Local can be a determining factor
The European local bank lender universe is broad and deep, with commercial and product-specialist banks targeting take-and-hold participations in assorted sizes. Together, they provide a base of consistent and reliable liquidity as their appetite is set by their long-term approach to leveraged lending, their credit analysis being determined by portfolio experience, and pricing by internal models that factor in liquidity cost and capital consumption.
Local demand – defined as lenders that are national to the jurisdiction, and to a degree foreign lenders that have a local office – is critical to build deal consensus because target participants rightly assume that there is an information bias i.e. large commercial banks have better quality information on the borrowing counterparty. In this way, local banks form the front-running group of lenders for the deal, even if they cannot meet all the borrower’s required quantum – for example up to c.50% in one of our aforementioned deals.

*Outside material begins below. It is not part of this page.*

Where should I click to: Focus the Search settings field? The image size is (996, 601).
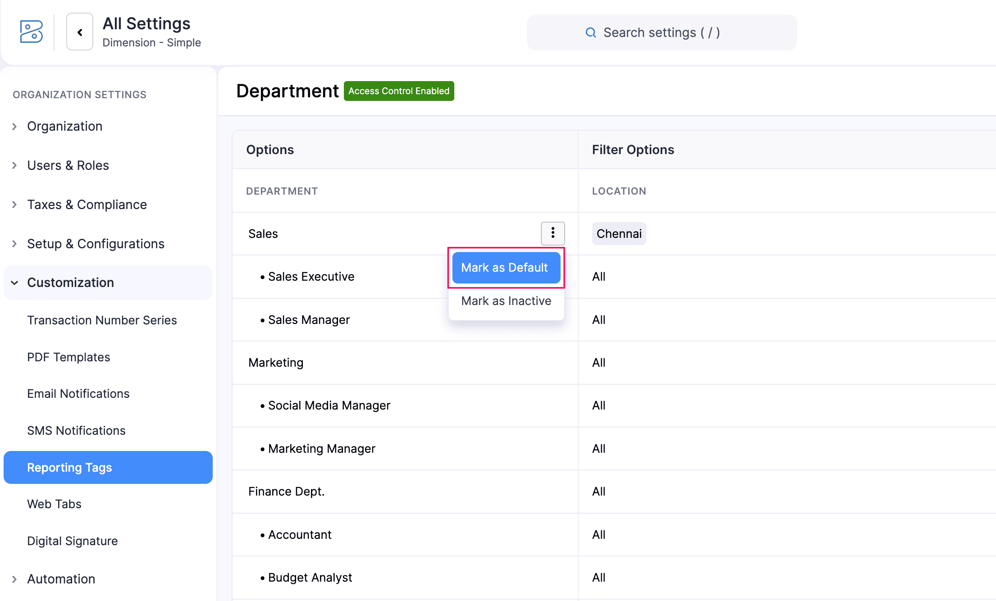[661, 32]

Furthermore, interestingly, competition dynamics (i.e. banks declining to provide liquidity for underwriters which are perceived direct competitors) are removed under a book-building strategy thus amplifying lender demand.
The resulting structure – economics
The solution provides for, say, an unrated leveraged issuer:
- Bespoke to issuer tranches – from 4 to 7 facilities. With tranche amounts that can be changed along the process, capturing demand on the best terms assuming a healthy covering of the target debt of say 1.2-1.4x
- Valuable bullet debt structure if desired – say 6-6.5 years average life, with a reduced accumulated repayment of say 10% of the total facilities until the usual 3-4 years refinancing horizon; and
- A low average cost of drawn debt, say average margin over base rate in the region of 375-425bps or, in other words, 85-95bps per turn of leverage. Importantly, the removal of underwriting fees (say 100-125bps on average) and fee and margin flexes that can be potentially exercised (say 75-100bps each to give an example) is also achieved.
Beyond the economics
Today’s issuers require considerable contractual flexibility on their borrowing as we face a persistent environment of periodic economic shocks. This approach tends to result in the negotiation of terms that are as good or better than Unitranche terms such as:
- Cash preservation, including a high prepayment de minimis and wide definitions of permitted ongoing funding sources.
- Cash management, allowing Obligor to Non-Obligor transactions plus upstream distributions.
- Generous additional facilities: committed undrawn (no clean-down RCF with ancillaries, ACF); and uncommitted incremental.
- Event of Default protection by drafting the SFA (especially important) in borrower-protective local law. This is enhanced by building headroom around the corresponding single-covenant via tests (6 or 12 months), definitions, and other negotiated points.
The ultimate advantage
Ultimately, the solution puts the issuer in the driving seat in terms of process and the result, effectively acting (with their advisor) as the arranger of the new borrowing facilities and being the sole party that rewards the syndicate of lenders with allocations, titles, and fees.